Zero copy lets you avoid redundant data copies between intermediate buffers and reduces the number of context switches between user-space and kernel-space. Ideal Zero copy (zero cpu copy) is possible when your hardware (disk drive, network card, graphic card, sound card) supports DMA (Direct Memory Acess).
Example below demonstrates zero and non-zero file copy in Java and C.
To try out zero and non-zero copy we need files. Let's quiclky create 2 files each 1G.
fallocate -l 1G /tmp/rbigfile.dat
fallocate -l 1G /tmp/wbigfile.dat
It's time to compile our c code:
gcc -Wall -W -Werror fcopy.c -o fcopy
Now let's execute non-zero file copy where 8K buffer is used to read and write data.

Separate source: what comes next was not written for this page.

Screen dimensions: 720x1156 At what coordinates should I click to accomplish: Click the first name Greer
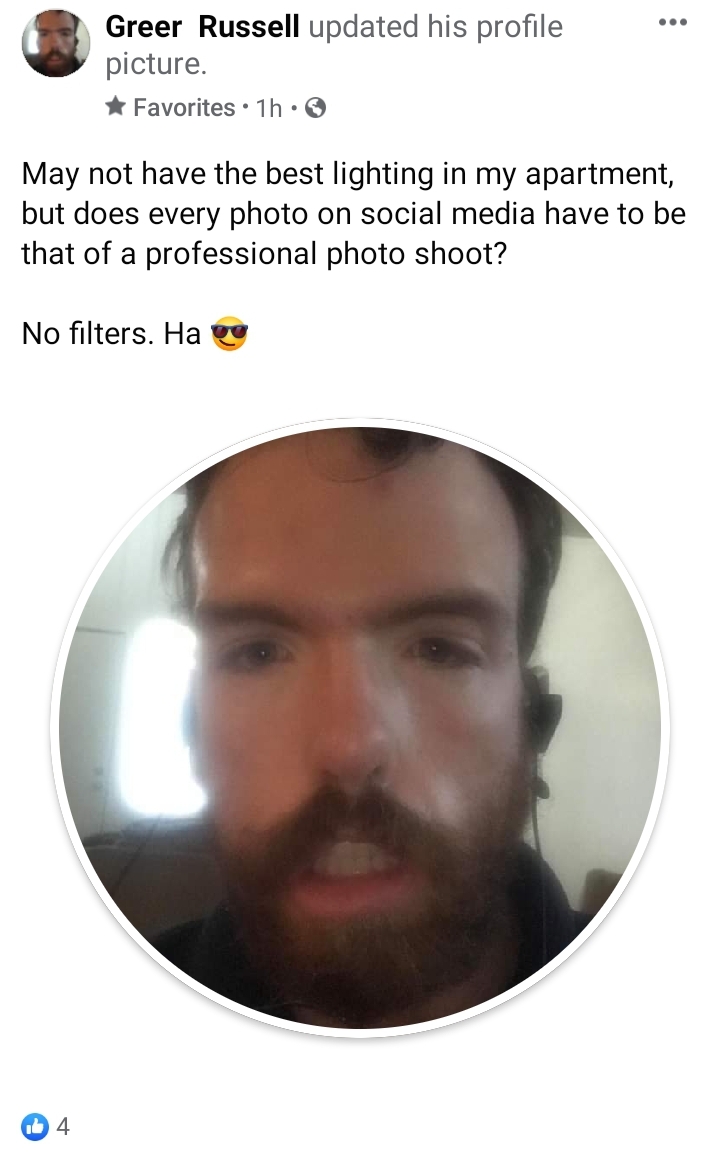click(144, 27)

time ./fcopy /tmp/rbigfile.dat /tmp/wbigfile.dat 1
-----------------------
real 0m13.528s
user 0m0.080s
sys 0m2.160s
-----------------------
Now let's execute zero file copy where sendfile is used to copy data between one file descriptor and another.
time ./fcopy /tmp/rbigfile.dat /tmp/wbigfile.dat 2
-----------------------
real 0m12.725s
user 0m0.000s
sys 0m0.880s
-----------------------
As copying is done within the kernel space, sendfile is more efficient than the combination of read and write, which would require transferring data to and from user space.

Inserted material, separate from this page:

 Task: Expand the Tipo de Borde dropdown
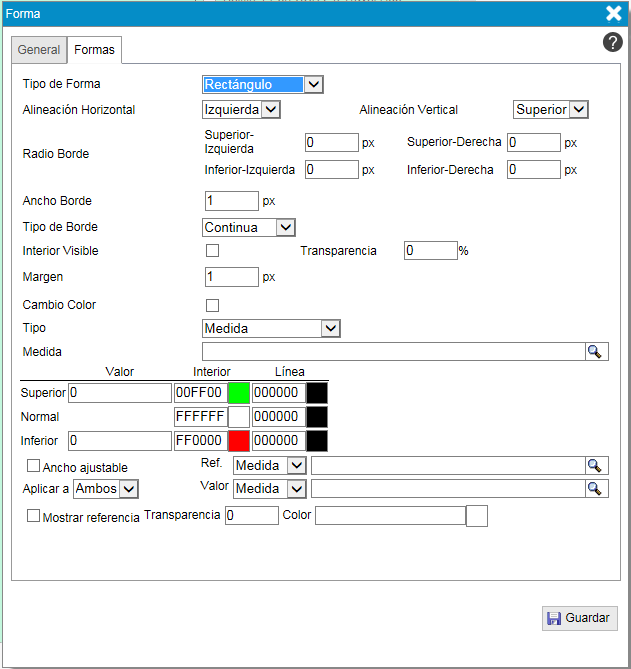click(249, 227)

Compiling a java class is as simple as:
javac JioChannel.java
Now let's execute non-zero file copy where 8K buffer is used to read and write data.
time java JioChannel /tmp/rbigfile.dat /tmp/wbigfile.dat 1
-----------------------
real 0m14.445s
user 0m0.364s
sys 0m1.956s
-----------------------
Now let's execute zero file copy where FileChannel.transferTo() is used to copy data between one file channel and another.

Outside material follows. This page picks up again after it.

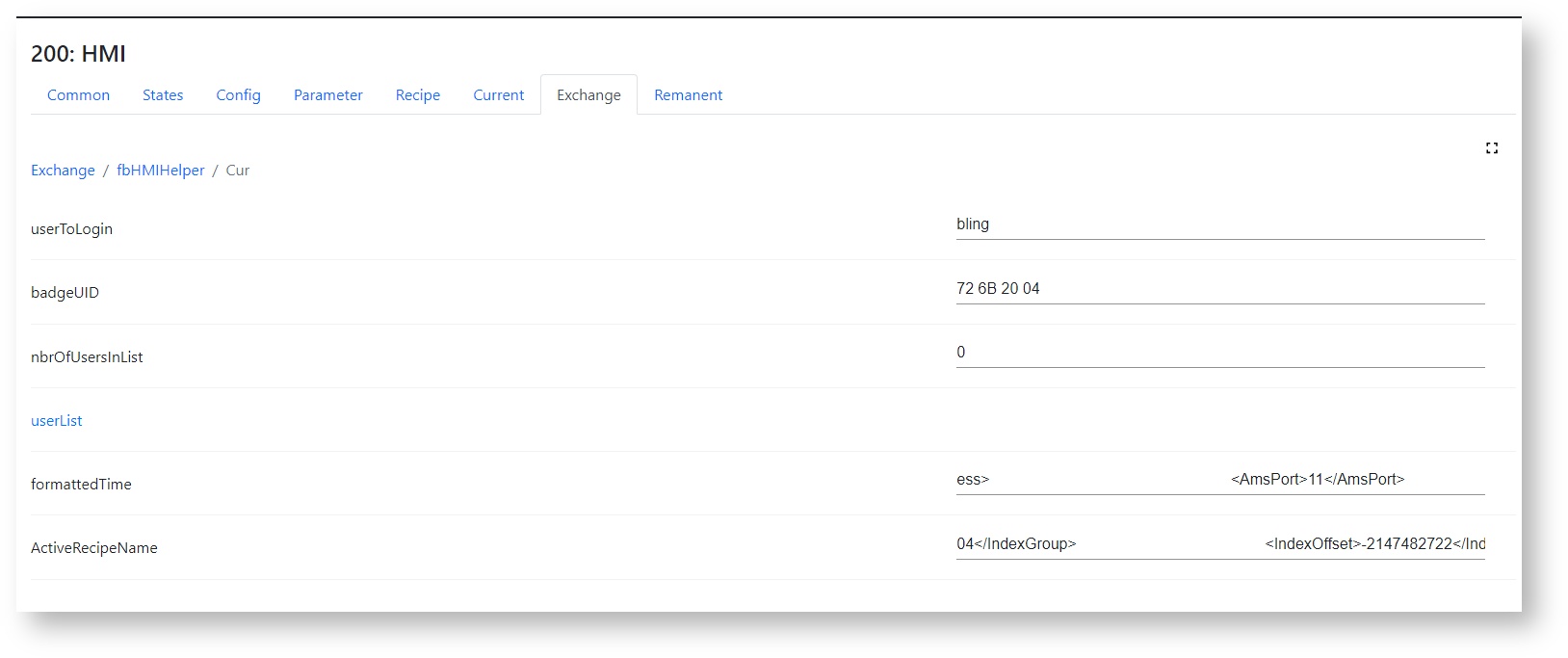Switch to the Current tab
This screenshot has width=1568, height=658.
tap(498, 95)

time java JioChannel /tmp/rbigfile.dat /tmp/wbigfile.dat 2
-----------------------
real 0m15.473s
user 0m0.124s
sys 0m1.516s
-----------------------
Again as copying is done within the kernel space, FileChannel.transferTo() is more efficient than the combination of read and write, which would require transferring data to and from user space.
###real vs user vs sys
real - elapsed "wall clock" time, like using a stop watch. It includes time slices used by other processes and time the process spends blocked.
user - amount of CPU time spent in user-space code (outside the kernel-space) within the process.
sys - amount of CPU time spent in the kernel-space within the process. CPU time spent in system calls.
user + sys - actual CPU time used by process.
You have seen performance advantages of using sendfile and transferTo() compared to reading from one channel and writing the same data to another. Frameworks like netty, grizzly, kafka and others rely on zero-copy to have better throughput, lower latency.